Can you add a second fireplace to an existing chimney?
Yes, it’s a standard practice to add a second fireplace to an existing chimney. However, if one of them is a solid fuel burning fireplace, it must have its own flue. Your second fireplace can be a see-through, double-sided or multi-level fireplace.
An electric or gas fireplace does not need a flue or chimney. You need to install a separate flue inside your existing chimney only if you want to install a wood-burning fireplace.
Unless the vent opening of your wood-burning stove is too narrow or too wide for the size of your existing chimney flue, you can directly add the stove to the chimney. However, fitting a chimney liner is a better way to do it.
In order to vent the wood stove through the existing chimney, it is a good practice to place the stove somewhere close to the current fireplace. A specially designed pipe is attached to the stove, and smoke is channeled through the pipe. You may not want to take it as a DIY project. Consider getting the help of a professional.

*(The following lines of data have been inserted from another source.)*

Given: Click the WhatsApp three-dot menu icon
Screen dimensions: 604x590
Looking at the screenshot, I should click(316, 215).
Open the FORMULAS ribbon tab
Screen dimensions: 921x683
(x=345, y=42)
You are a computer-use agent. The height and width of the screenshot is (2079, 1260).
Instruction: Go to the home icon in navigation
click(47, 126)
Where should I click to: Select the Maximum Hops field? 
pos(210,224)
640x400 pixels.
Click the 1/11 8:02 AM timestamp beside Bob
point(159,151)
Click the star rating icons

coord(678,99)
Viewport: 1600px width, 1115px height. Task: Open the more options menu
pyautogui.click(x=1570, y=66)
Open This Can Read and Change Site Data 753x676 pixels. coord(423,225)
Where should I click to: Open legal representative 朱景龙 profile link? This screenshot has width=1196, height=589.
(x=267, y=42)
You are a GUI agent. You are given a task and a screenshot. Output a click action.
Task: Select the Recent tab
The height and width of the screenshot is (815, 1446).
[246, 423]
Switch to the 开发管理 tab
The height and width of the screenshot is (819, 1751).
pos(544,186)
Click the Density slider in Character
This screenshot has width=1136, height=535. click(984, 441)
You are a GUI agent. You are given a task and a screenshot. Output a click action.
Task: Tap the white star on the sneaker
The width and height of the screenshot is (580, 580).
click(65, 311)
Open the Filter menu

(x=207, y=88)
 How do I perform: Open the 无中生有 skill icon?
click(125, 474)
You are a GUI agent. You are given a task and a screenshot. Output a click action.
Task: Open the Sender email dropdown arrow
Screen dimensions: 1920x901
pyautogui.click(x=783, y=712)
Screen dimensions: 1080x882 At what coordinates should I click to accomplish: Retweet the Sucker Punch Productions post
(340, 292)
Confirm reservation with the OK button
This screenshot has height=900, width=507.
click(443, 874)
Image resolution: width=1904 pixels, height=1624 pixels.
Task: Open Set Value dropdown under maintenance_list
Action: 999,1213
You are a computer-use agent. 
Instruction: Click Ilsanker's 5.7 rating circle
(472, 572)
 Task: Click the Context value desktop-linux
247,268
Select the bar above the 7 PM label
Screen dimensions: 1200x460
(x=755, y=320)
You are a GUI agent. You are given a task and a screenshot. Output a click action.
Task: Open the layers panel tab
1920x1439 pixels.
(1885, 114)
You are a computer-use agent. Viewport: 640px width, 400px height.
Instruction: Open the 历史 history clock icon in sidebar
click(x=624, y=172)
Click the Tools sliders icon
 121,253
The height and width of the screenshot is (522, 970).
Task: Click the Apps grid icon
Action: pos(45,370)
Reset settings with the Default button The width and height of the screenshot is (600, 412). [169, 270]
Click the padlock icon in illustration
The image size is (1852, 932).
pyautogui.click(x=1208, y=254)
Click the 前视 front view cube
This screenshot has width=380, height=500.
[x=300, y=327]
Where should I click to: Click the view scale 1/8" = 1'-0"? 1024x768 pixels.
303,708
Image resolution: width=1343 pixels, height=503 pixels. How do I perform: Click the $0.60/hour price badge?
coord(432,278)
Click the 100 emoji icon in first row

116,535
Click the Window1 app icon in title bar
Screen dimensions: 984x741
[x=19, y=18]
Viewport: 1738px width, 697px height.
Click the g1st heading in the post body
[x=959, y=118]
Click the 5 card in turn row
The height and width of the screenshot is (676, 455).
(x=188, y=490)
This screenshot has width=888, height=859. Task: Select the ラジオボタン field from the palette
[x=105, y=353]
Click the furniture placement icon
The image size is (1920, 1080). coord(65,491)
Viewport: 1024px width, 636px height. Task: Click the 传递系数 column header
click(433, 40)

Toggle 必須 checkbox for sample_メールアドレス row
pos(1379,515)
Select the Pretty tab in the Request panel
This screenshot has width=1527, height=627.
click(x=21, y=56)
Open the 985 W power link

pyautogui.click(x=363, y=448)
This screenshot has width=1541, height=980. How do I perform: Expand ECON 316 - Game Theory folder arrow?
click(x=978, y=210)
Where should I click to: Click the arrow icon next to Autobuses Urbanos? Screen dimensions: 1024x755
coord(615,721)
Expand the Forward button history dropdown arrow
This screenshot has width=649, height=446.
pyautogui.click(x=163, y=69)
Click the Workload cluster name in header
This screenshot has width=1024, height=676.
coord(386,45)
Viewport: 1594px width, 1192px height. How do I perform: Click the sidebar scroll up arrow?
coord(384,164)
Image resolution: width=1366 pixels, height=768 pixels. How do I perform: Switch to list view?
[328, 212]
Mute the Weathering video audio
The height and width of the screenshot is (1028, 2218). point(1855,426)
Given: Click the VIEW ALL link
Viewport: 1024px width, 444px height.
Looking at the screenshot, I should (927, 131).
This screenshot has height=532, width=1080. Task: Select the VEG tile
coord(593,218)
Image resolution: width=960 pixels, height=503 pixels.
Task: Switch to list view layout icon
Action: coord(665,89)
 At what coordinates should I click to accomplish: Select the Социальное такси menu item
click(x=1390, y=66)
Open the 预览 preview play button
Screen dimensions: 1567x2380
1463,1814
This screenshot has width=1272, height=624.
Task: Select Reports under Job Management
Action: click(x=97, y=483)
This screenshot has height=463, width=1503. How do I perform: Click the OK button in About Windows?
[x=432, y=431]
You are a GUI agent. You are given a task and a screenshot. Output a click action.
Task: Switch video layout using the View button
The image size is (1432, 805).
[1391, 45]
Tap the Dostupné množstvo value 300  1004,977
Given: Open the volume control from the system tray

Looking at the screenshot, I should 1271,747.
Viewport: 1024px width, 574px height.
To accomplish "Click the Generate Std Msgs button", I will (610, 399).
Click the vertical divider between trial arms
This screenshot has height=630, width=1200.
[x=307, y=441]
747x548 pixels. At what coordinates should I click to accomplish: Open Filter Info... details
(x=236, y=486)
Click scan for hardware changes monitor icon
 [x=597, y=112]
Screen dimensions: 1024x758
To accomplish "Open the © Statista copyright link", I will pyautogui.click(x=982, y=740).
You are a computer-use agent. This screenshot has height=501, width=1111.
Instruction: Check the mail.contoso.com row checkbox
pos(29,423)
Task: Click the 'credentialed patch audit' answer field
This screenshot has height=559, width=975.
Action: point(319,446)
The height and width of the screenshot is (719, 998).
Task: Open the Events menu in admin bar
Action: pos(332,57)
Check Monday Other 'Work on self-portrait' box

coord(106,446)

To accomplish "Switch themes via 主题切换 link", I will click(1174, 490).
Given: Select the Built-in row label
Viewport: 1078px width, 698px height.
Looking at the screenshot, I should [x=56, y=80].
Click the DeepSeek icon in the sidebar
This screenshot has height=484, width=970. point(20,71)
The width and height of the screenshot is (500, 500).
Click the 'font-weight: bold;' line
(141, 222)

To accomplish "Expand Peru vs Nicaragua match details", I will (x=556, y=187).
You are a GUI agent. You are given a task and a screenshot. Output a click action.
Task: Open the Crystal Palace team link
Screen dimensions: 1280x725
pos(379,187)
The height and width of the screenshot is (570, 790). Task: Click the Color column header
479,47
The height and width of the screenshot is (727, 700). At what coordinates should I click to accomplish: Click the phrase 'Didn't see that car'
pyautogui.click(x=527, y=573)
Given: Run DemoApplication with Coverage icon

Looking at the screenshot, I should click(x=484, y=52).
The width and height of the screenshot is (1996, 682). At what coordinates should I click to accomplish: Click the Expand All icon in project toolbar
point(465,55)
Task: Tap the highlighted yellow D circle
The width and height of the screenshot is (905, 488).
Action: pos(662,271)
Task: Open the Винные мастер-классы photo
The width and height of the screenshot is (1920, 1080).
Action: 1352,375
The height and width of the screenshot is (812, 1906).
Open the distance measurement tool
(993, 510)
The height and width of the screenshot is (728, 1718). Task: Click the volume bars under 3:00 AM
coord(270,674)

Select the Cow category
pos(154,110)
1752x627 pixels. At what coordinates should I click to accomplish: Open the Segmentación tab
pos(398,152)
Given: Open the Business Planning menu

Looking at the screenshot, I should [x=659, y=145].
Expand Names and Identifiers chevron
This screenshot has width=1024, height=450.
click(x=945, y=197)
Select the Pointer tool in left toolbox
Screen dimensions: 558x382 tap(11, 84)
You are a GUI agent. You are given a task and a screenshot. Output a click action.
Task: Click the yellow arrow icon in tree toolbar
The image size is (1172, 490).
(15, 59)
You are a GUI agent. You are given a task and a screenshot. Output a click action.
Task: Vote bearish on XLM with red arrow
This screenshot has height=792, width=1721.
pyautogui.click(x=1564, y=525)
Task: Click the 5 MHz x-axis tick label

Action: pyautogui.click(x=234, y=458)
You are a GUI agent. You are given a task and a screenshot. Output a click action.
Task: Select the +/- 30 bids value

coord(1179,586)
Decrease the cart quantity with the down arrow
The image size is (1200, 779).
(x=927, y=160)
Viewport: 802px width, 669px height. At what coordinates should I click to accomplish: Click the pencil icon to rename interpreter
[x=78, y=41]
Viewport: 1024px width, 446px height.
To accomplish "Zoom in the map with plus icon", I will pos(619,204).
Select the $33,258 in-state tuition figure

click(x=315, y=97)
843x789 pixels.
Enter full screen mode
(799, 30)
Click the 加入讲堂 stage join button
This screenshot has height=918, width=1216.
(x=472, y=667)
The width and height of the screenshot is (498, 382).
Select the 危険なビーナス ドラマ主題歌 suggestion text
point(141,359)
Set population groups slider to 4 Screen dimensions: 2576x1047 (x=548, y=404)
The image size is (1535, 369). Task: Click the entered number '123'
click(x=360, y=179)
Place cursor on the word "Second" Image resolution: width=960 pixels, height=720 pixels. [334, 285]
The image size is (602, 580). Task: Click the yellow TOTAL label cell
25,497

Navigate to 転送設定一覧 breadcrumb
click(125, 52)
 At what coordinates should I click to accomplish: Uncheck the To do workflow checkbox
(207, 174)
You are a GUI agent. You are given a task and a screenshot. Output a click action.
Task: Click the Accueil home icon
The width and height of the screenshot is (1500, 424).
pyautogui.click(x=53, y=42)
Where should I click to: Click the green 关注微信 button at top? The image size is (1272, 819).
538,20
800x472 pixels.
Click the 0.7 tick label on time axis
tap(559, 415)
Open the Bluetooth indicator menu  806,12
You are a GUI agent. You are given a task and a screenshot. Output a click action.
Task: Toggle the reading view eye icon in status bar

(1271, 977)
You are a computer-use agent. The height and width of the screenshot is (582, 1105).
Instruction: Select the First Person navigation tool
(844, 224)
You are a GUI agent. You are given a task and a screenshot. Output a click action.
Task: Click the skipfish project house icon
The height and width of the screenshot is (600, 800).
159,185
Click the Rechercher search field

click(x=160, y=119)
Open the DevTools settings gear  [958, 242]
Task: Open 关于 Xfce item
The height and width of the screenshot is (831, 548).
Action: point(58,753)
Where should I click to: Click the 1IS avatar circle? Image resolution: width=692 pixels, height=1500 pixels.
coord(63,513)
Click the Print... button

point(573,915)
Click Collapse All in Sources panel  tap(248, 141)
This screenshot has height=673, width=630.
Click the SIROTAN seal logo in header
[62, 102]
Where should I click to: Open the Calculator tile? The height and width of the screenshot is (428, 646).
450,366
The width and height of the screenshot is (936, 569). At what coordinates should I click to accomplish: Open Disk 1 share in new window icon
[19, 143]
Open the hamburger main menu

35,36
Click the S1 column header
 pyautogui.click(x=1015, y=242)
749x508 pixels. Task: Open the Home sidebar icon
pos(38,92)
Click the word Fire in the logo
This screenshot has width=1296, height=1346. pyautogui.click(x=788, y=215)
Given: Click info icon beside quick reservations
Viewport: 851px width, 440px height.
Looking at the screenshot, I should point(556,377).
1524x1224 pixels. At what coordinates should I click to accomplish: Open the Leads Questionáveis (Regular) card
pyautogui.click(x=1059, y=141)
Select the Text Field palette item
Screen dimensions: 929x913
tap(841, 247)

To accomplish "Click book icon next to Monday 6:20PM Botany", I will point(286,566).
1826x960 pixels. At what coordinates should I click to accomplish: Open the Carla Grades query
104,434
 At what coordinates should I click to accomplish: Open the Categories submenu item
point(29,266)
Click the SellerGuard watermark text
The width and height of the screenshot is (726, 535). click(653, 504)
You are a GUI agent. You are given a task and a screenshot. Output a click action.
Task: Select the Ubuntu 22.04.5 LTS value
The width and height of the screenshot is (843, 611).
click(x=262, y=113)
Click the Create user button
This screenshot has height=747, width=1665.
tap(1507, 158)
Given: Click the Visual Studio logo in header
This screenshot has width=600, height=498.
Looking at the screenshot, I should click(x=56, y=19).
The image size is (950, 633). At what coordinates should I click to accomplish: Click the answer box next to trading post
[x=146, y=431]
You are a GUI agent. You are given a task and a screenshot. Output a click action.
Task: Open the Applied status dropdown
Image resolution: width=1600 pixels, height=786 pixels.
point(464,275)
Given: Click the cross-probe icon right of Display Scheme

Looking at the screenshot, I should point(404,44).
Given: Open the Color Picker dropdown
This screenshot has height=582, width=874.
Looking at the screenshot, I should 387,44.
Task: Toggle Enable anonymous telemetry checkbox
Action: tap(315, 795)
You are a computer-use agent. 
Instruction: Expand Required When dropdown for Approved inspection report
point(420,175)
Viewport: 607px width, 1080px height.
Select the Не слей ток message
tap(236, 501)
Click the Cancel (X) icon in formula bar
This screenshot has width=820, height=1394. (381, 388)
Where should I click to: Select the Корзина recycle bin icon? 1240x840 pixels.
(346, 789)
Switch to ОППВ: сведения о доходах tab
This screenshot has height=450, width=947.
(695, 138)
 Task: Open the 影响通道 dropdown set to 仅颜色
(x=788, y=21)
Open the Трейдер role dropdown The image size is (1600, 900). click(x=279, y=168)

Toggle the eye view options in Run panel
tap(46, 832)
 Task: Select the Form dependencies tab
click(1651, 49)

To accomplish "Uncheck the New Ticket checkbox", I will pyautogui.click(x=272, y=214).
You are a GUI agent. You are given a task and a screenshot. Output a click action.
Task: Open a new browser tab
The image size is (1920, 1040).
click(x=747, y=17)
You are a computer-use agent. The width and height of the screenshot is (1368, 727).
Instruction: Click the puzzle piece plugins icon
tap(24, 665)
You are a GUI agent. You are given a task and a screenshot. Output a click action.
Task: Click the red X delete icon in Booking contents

It is perfectly okay to vent multiple fireplaces to one chimney. But as we have explained, each appliance may or may not have its own flue. Several factors have to be taken into consideration when making a decision.
If you want to connect a wood stove to a fireplace flue, you must block the fireplace first. And the size of your woodstove’s liner must also be appropriate. You can insert a smaller liner only if the chimney is free of combustible materials.
Venting multiple oil gas boilers or furnaces into one flue is safe as long as you follow the guidelines. The appliances must be on the same floor, and the connectors must be offset, meaning they have to be hooked to the flue at different heights. If one of the connectors is smaller than the other, the smaller one should be positioned above the larger one.
It all comes down to maintaining the safety of your home while using fireplaces and appliances that make life easy and comfortable. Consider contacting a chimney expert if you think you need to get your chimney assessed. We hope now you are better prepared to make a decision.